I am ready to skip the next... oh... four or so weeks...  talk about anxiety.. I'm really dreading February 7th (the due date).  I'd like to fast forward past it... a couple of weeks.  I will just have to make sure we stay really, really busy that day...


  1. I am so glad you have doctors you love! Doctors, when they are good, are very comforting.

    Your body will return to ovulation soon, dear. God is in His Heaven, all is well...maybe He's just waiting so we can be pregnant at the same time! I do apologize though if I'm holding you back :)

  2. Wow, I've never been mentioned in anyone else's blog before. How exciting! I feel so honored. ;)

    Glad you have an answer and I hope you return to full fertility SOON!

  3. What excellent news! So your body is reacting to an abnormal situation (botched m/c treatment) in a very normal (nursing amenorrhea) way! So glad there is no scary reason for your heart rate, too.

    So, the bottom line here is...relax, "let go and let God."

    God bless!


  4. Praise God! Praying that you are able to know full freedom from anxiety and a full return to fertility. :)

  5. The anxiety is so normal and I feel for you! I'll offer up my end of pregnancy misery for your intentions.

    A dear friend of mine lost a baby at birth and she was a mess for a long time-- it is just miserably difficult to grieve a loss AND deal with the hormonal imbalances that mess with emotions, AND be coming up on the due date, AND wanting to be pregnant again. Meltdowns are normal with all that on your plate. A good cry now and then is a good thing.

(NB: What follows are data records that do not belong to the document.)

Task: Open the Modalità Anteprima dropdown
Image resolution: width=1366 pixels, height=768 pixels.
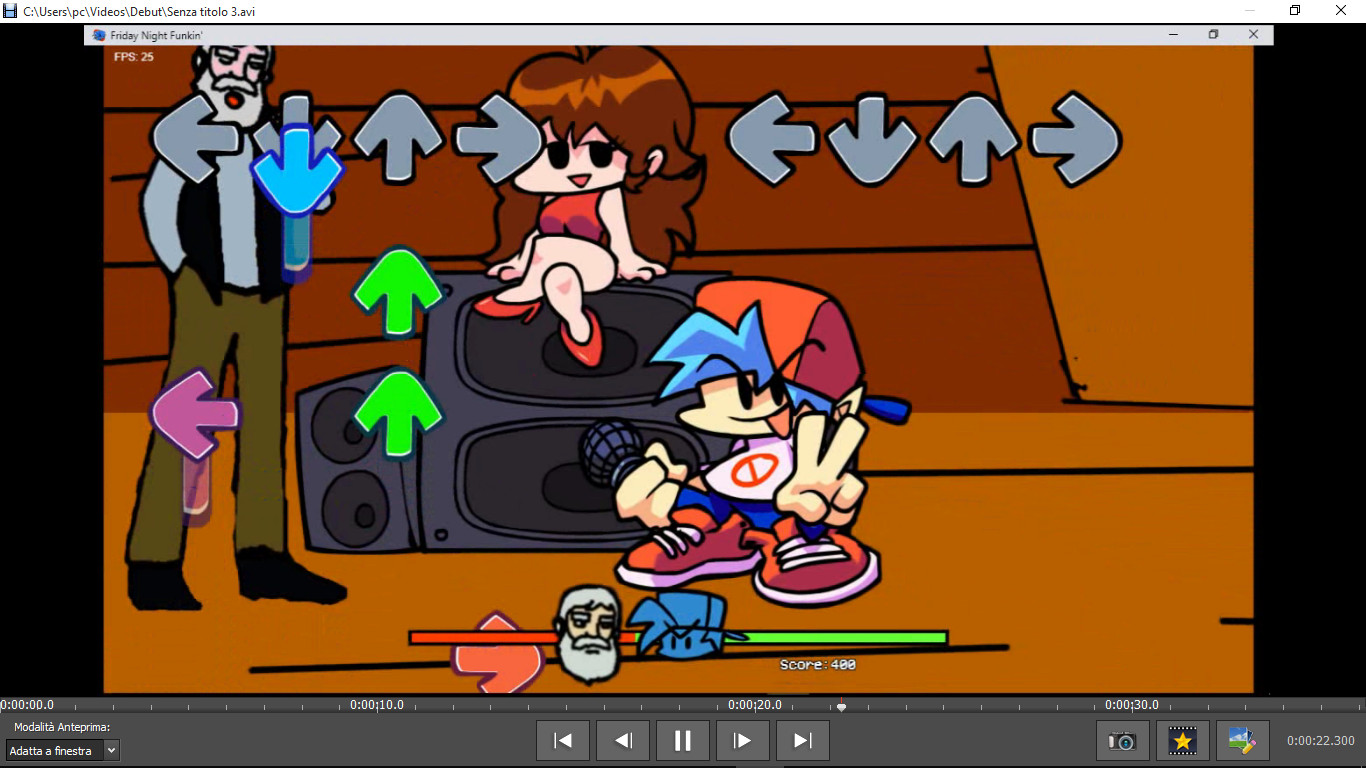Action: (62, 750)
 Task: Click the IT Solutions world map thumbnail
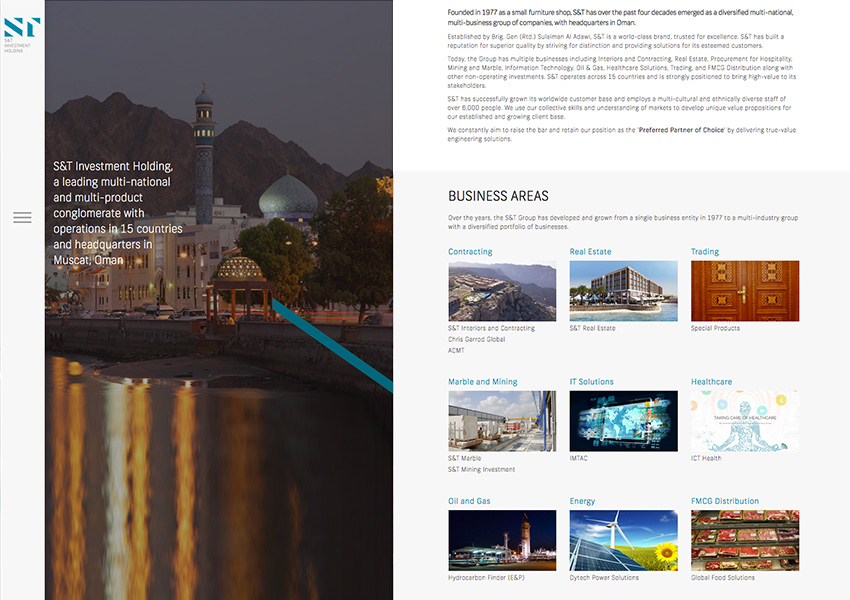[623, 421]
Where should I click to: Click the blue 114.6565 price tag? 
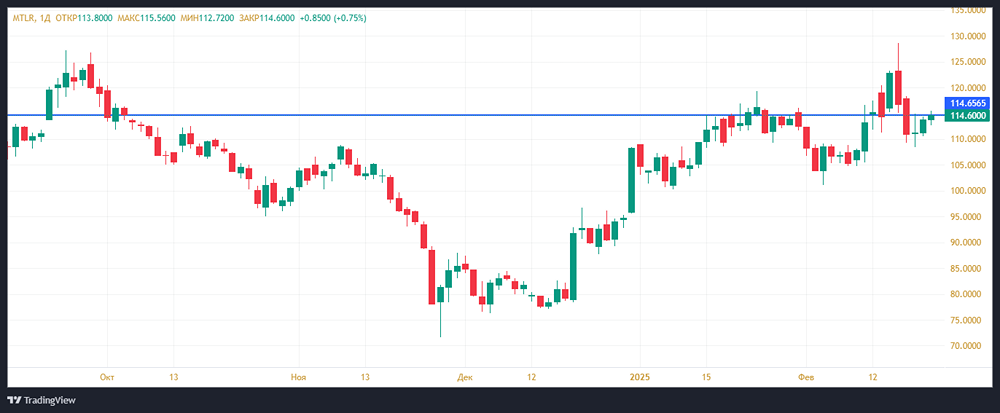(x=969, y=103)
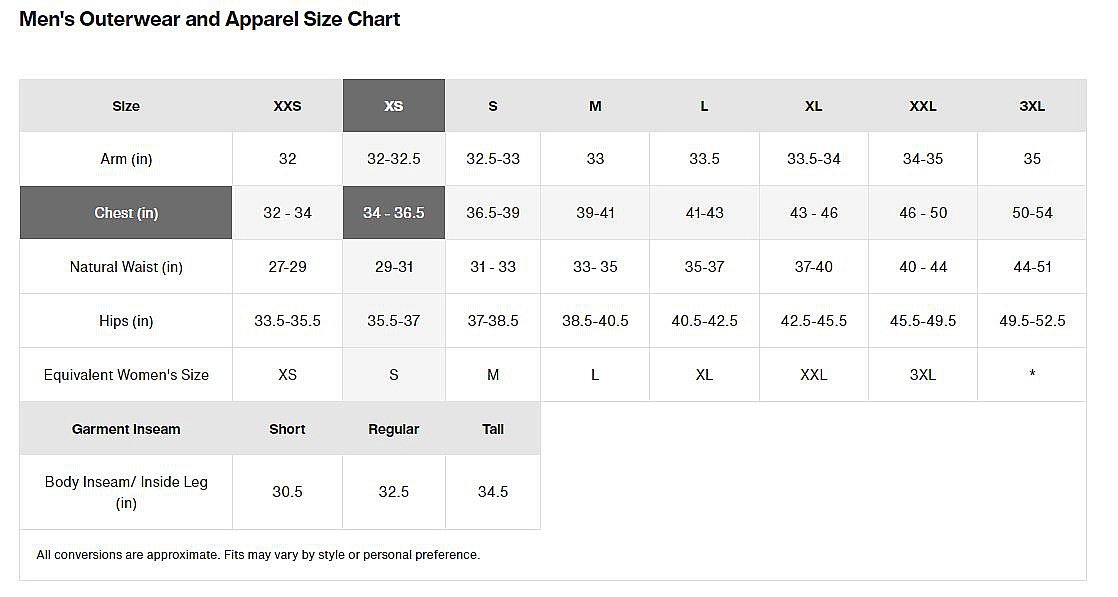
Task: Select the XS size column header
Action: 394,106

  6. As someone who has been through something that sounds startlingly similar to what you are describing, I would talk to your GP about Busparine if you have any concerns about anxiety. During my latest pregnancy, and even after, I used it because of my anxiety. Don't feel bad about crying, I still do it, especially in the doctor's office... any my son would be 2 years old February 13.

  7. Oh good! Sorry about all the tears, but glad to hear there are answers coming and a light at the end of the tunnel!

  8. That must be such a relief to have a diagnosis!

  9. I am so happy that you have a diagnosis and it sounds like your body is "reacting normally" and things will get back to normal soon!

    You are still in my prayers!

    I recommend Chamomile Tea for stress and anxiety.